(Written problem):
Set out the data from its first line through the line containing "pyautogui.click(x=19, y=109)", that line included, as a numbered list with blank lines dropped and the pictures left out.

══ Dataset rows ══

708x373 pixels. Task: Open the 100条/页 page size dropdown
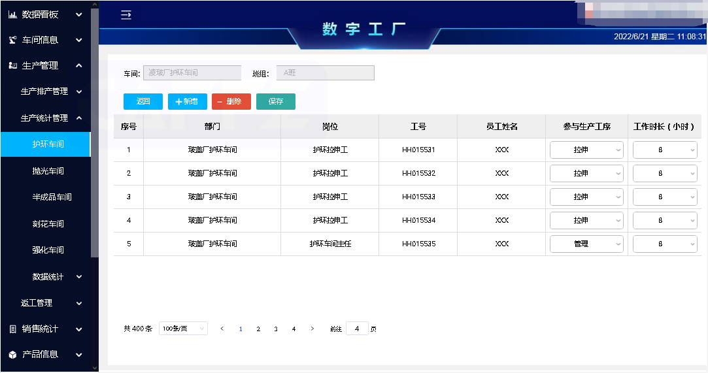[183, 329]
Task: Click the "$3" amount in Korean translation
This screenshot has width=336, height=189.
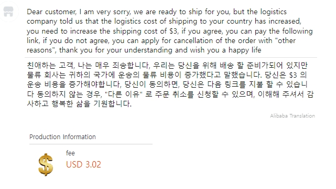Action: 293,75
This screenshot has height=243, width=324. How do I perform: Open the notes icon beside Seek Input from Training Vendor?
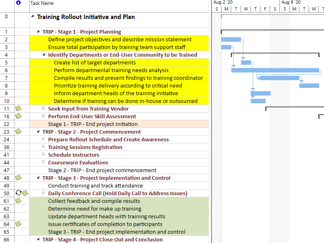pyautogui.click(x=19, y=109)
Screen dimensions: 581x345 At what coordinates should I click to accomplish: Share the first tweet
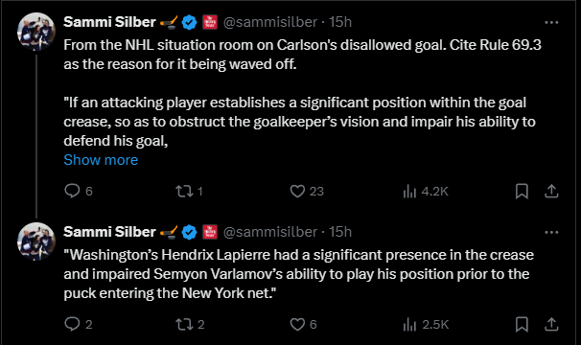[551, 192]
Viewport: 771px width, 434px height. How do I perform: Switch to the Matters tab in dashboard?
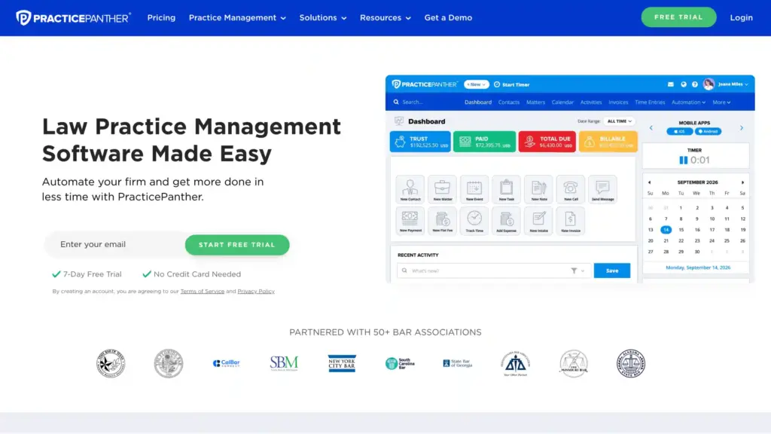(x=535, y=102)
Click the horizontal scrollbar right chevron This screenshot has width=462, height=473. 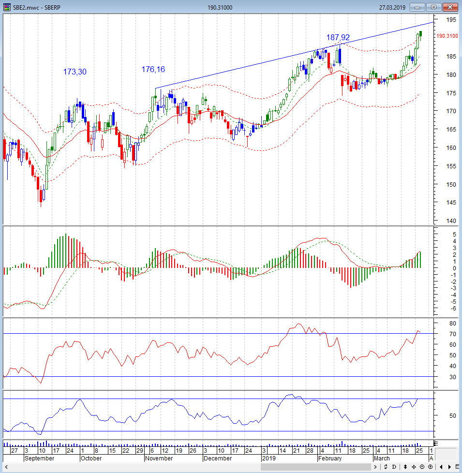coord(375,467)
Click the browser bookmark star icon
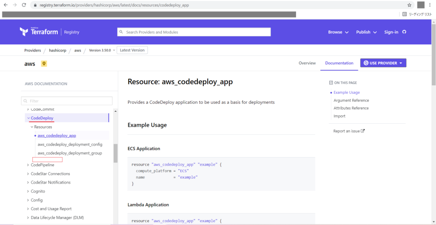Viewport: 436px width, 225px height. pyautogui.click(x=409, y=5)
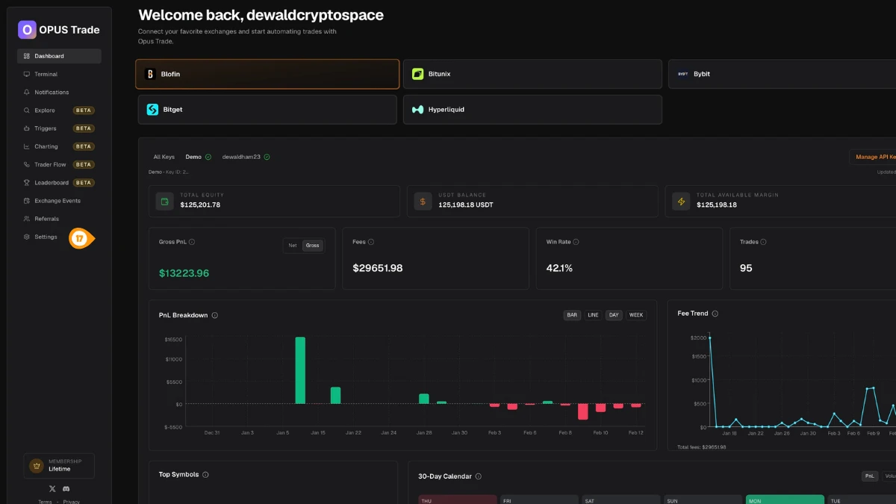
Task: Select the dewaldham23 API key tab
Action: (x=246, y=157)
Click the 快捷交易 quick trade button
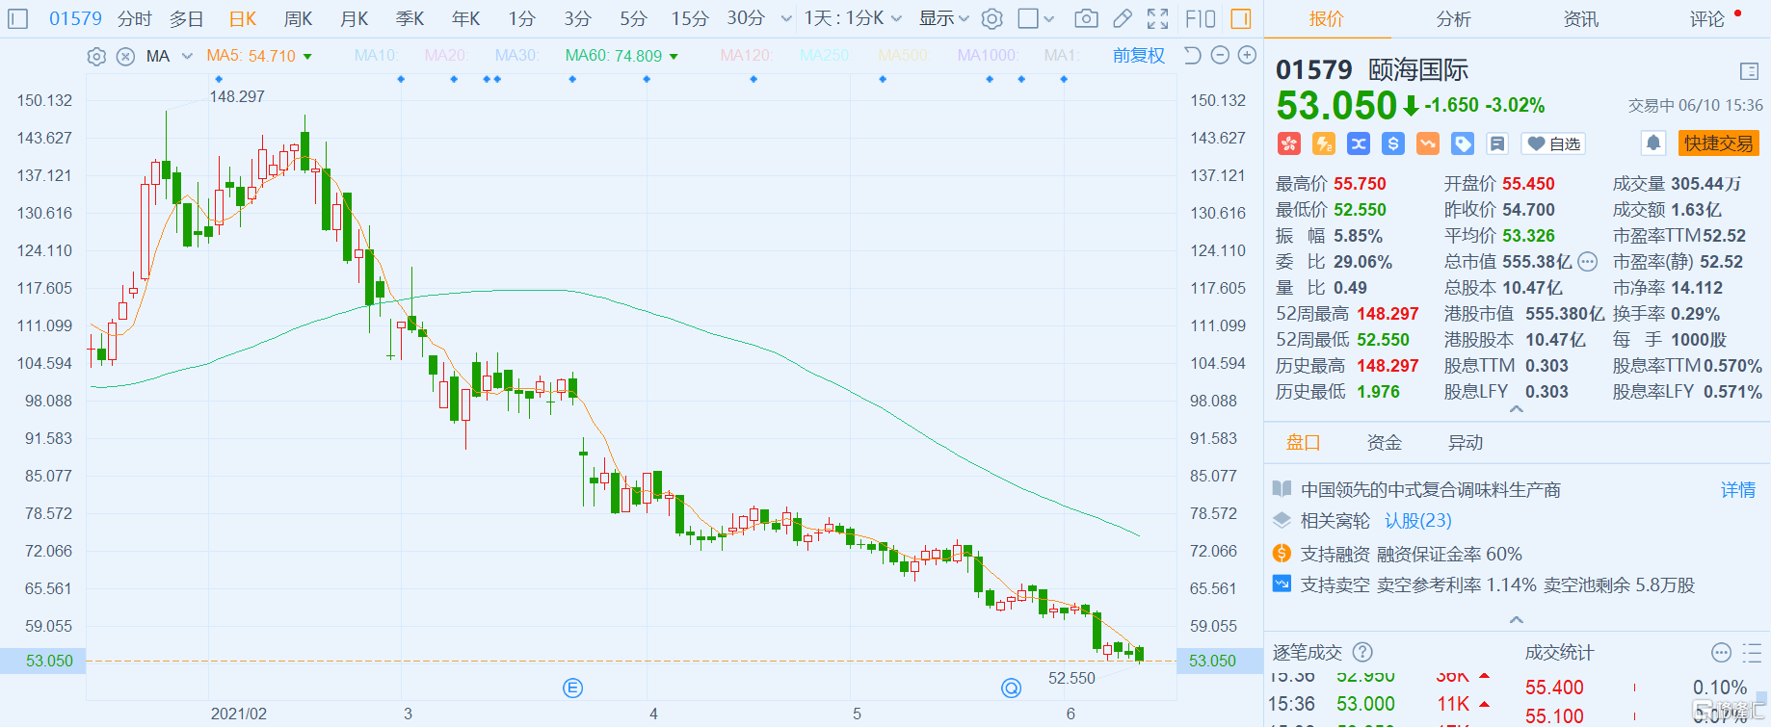Image resolution: width=1771 pixels, height=727 pixels. tap(1718, 143)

═══

(Solution to the problem):
1. 708x373 pixels. Task: Open the 100条/页 page size dropdown
2. [183, 329]
3. Task: Click the "$3" amount in Korean translation
4. This screenshot has width=336, height=189.
5. Action: 293,75
6. This screenshot has height=243, width=324. How do I perform: Open the notes icon beside Seek Input from Training Vendor?
7. pyautogui.click(x=19, y=109)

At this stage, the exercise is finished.